Positive reframing in parent-child relationships

February 7, 2014 by W. George Scarlett, Tufts University, Tufts University
Positive reframing in parent-child relationships
Positive reframing can shore up children’s confidence as well. Credit: iStock

Leo Kanner, author of the first textbook on child psychiatry, used to tell of two mothers he knew. One complained that her sons would spread the Sunday comics on the living room floor to read them. The other, whose sons had done the same thing as children, said it was one of her fondest memories. He used to argue that the second mother was the better parent, because she had a more positive attitude.

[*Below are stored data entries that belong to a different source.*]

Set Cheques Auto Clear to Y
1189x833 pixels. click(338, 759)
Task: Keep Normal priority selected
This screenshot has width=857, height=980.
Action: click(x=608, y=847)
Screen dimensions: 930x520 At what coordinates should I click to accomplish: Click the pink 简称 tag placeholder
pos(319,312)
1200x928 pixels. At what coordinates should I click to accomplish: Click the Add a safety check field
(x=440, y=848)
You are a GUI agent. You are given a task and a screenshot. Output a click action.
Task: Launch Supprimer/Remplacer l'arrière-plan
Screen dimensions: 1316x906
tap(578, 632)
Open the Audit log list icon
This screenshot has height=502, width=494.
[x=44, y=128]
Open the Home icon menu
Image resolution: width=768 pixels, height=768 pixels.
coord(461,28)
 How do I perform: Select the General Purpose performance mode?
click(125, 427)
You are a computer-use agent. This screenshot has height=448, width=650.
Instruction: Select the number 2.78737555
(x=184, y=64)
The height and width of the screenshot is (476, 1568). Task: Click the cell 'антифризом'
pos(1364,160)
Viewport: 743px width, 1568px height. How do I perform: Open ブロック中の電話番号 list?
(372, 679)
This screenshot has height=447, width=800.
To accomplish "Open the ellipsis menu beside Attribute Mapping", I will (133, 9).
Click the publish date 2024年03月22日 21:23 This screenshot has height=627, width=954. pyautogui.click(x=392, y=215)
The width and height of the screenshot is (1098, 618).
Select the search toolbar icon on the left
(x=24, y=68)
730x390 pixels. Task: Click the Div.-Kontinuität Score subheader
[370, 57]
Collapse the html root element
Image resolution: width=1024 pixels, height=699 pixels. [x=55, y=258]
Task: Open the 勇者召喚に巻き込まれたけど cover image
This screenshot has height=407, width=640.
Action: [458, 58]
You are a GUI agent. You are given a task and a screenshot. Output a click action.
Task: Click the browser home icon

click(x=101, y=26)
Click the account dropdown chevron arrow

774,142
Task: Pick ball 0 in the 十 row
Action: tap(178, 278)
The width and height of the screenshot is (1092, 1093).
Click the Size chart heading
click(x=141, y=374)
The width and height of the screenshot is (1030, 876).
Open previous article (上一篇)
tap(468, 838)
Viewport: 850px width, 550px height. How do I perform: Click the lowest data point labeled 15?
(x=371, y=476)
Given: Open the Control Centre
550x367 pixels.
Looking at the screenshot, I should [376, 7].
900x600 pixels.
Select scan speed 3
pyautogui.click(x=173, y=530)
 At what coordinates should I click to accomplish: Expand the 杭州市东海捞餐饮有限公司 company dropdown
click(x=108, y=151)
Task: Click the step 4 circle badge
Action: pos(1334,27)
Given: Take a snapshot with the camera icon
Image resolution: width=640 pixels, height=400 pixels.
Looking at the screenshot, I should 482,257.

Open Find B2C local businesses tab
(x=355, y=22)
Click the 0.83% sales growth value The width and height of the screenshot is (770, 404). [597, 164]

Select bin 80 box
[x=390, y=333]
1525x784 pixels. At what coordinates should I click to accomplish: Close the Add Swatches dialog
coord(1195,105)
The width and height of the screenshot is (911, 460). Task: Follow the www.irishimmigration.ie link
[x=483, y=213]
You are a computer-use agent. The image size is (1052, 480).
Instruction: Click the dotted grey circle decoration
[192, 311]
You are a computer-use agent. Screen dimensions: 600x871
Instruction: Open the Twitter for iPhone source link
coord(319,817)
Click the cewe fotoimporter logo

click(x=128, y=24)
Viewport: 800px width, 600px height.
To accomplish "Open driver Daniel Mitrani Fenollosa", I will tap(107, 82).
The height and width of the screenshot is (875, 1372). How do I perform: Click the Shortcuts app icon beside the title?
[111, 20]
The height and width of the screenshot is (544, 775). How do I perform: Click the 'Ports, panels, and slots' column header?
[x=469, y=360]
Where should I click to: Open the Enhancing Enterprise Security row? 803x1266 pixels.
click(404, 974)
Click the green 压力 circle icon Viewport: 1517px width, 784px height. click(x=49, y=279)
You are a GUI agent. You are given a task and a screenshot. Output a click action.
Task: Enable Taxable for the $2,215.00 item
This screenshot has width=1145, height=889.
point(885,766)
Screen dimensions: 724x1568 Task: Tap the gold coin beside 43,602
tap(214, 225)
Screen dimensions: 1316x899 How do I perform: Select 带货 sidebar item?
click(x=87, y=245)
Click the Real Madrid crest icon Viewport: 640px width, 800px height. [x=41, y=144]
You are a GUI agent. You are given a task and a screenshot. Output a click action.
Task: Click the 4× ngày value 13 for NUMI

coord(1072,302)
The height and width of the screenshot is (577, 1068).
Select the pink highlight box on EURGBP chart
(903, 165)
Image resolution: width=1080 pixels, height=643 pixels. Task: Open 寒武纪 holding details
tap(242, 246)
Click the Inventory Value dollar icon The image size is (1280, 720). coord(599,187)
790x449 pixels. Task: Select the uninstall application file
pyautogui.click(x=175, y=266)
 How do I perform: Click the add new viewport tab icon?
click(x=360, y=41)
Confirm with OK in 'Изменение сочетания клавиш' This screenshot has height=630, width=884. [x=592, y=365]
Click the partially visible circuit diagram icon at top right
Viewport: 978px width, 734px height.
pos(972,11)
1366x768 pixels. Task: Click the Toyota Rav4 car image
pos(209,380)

But what was behind that ? Perhaps the mother was thinking about how her were honing their reading skills. Or how they were sharing both comics and floor space without a fight. In other words, she was most likely engaging in what we now call positive reframing—the practice of either focusing on the positive aspects of a bothersome situation or just looking at it differently. Positive reframing helps us see our children—and our children see themselves—in a more favorable light.

Applied to how we view children, the technique can prevent us from overreacting. When an adolescent does all those adolescent things, such as leaving her room a mess and spending too much time texting, we can take refuge in the knowledge that by challenging authority and connecting with friends, she is working through an important developmental stage.

Positive reframing can help us understand children from different cultures, too. For example, Native American students often resist participating in competitive learning games such as spelling bees, causing some teachers to see them as disengaged. However, when the students' resistance is understood as an expression of a cultural bias toward cooperation over competition, the teacher can see strength in it.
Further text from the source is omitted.